• [TASK GOAL] Set out the records below as a Markdown table with two columns, Row and Line. Put each non-blank line in its own numbered row and leave out the blank lines.

• [AVAILABLE RECORDS]
.....

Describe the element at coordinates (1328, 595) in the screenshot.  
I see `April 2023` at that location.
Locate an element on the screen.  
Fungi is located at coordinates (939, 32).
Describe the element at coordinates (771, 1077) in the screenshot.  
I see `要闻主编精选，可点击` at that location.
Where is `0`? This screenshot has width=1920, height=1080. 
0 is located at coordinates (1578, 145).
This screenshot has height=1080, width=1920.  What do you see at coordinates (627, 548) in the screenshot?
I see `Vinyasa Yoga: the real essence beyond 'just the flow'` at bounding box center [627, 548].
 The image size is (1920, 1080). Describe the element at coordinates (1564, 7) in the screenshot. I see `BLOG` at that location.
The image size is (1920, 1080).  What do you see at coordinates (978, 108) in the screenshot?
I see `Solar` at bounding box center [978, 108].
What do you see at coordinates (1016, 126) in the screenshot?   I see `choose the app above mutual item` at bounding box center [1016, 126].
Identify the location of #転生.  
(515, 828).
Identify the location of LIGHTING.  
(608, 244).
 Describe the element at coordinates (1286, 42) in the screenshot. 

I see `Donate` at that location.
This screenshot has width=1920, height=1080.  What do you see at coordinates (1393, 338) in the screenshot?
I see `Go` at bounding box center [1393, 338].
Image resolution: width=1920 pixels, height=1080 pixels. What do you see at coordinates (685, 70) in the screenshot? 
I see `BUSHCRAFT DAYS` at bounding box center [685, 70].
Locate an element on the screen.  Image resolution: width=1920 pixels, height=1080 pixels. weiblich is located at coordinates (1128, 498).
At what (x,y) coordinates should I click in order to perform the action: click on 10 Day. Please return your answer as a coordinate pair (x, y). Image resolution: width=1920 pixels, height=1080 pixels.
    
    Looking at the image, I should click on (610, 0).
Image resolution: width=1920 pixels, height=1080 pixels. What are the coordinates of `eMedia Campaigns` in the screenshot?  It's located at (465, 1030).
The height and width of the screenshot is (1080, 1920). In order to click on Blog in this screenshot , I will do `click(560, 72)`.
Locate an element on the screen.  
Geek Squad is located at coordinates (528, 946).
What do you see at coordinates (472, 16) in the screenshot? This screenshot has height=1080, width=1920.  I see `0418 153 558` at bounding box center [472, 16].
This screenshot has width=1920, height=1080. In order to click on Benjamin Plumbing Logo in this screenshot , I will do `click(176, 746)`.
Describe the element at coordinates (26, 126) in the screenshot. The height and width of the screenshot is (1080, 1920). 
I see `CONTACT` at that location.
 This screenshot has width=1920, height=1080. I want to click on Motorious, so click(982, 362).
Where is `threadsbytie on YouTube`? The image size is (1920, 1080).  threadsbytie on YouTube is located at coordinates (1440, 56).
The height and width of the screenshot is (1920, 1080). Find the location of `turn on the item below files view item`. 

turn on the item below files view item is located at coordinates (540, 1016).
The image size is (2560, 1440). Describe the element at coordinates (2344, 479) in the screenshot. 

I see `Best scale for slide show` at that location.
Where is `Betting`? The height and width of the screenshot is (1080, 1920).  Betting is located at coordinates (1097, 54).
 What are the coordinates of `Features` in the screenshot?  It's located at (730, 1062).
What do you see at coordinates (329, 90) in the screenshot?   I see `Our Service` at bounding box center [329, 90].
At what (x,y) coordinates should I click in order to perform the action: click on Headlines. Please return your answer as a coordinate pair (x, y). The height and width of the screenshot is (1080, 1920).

.....

• [ANSWER TO THIS EXERCISE]
| Row | Line |
|---|---|
| 1 | Describe the element at coordinates (1328, 595) in the screenshot.   |
| 2 | I see `April 2023` at that location. |
| 3 | Locate an element on the screen.   |
| 4 | Fungi is located at coordinates (939, 32). |
| 5 | Describe the element at coordinates (771, 1077) in the screenshot.   |
| 6 | I see `要闻主编精选，可点击` at that location. |
| 7 | Where is `0`? This screenshot has width=1920, height=1080.  |
| 8 | 0 is located at coordinates (1578, 145). |
| 9 | This screenshot has height=1080, width=1920.  What do you see at coordinates (627, 548) in the screenshot? |
| 10 | I see `Vinyasa Yoga: the real essence beyond 'just the flow'` at bounding box center [627, 548]. |
| 11 |  The image size is (1920, 1080). Describe the element at coordinates (1564, 7) in the screenshot. I see `BLOG` at that location. |
| 12 | The image size is (1920, 1080).  What do you see at coordinates (978, 108) in the screenshot? |
| 13 | I see `Solar` at bounding box center [978, 108]. |
| 14 | What do you see at coordinates (1016, 126) in the screenshot?   I see `choose the app above mutual item` at bounding box center [1016, 126]. |
| 15 | Identify the location of #転生.   |
| 16 | (515, 828). |
| 17 | Identify the location of LIGHTING.   |
| 18 | (608, 244). |
| 19 |  Describe the element at coordinates (1286, 42) in the screenshot.  |
| 20 | I see `Donate` at that location. |
| 21 | This screenshot has width=1920, height=1080.  What do you see at coordinates (1393, 338) in the screenshot? |
| 22 | I see `Go` at bounding box center [1393, 338]. |
| 23 | Image resolution: width=1920 pixels, height=1080 pixels. What do you see at coordinates (685, 70) in the screenshot?  |
| 24 | I see `BUSHCRAFT DAYS` at bounding box center [685, 70]. |
| 25 | Locate an element on the screen.  Image resolution: width=1920 pixels, height=1080 pixels. weiblich is located at coordinates (1128, 498). |
| 26 | At what (x,y) coordinates should I click in order to perform the action: click on 10 Day. Please return your answer as a coordinate pair (x, y). Image resolution: width=1920 pixels, height=1080 pixels. |
| 27 |     Looking at the image, I should click on (610, 0). |
| 28 | Image resolution: width=1920 pixels, height=1080 pixels. What are the coordinates of `eMedia Campaigns` in the screenshot?  It's located at (465, 1030). |
| 29 | The height and width of the screenshot is (1080, 1920). In order to click on Blog in this screenshot , I will do `click(560, 72)`. |
| 30 | Locate an element on the screen.   |
| 31 | Geek Squad is located at coordinates (528, 946). |
| 32 | What do you see at coordinates (472, 16) in the screenshot? This screenshot has height=1080, width=1920.  I see `0418 153 558` at bounding box center [472, 16]. |
| 33 | This screenshot has width=1920, height=1080. In order to click on Benjamin Plumbing Logo in this screenshot , I will do `click(176, 746)`. |
| 34 | Describe the element at coordinates (26, 126) in the screenshot. The height and width of the screenshot is (1080, 1920).  |
| 35 | I see `CONTACT` at that location. |
| 36 |  This screenshot has width=1920, height=1080. I want to click on Motorious, so click(982, 362). |
| 37 | Where is `threadsbytie on YouTube`? The image size is (1920, 1080).  threadsbytie on YouTube is located at coordinates (1440, 56). |
| 38 | The height and width of the screenshot is (1920, 1080). Find the location of `turn on the item below files view item`.  |
| 39 | turn on the item below files view item is located at coordinates (540, 1016). |
| 40 | The image size is (2560, 1440). Describe the element at coordinates (2344, 479) in the screenshot.  |
| 41 | I see `Best scale for slide show` at that location. |
| 42 | Where is `Betting`? The height and width of the screenshot is (1080, 1920).  Betting is located at coordinates (1097, 54). |
| 43 |  What are the coordinates of `Features` in the screenshot?  It's located at (730, 1062). |
| 44 | What do you see at coordinates (329, 90) in the screenshot?   I see `Our Service` at bounding box center [329, 90]. |
| 45 | At what (x,y) coordinates should I click in order to perform the action: click on Headlines. Please return your answer as a coordinate pair (x, y). The height and width of the screenshot is (1080, 1920). |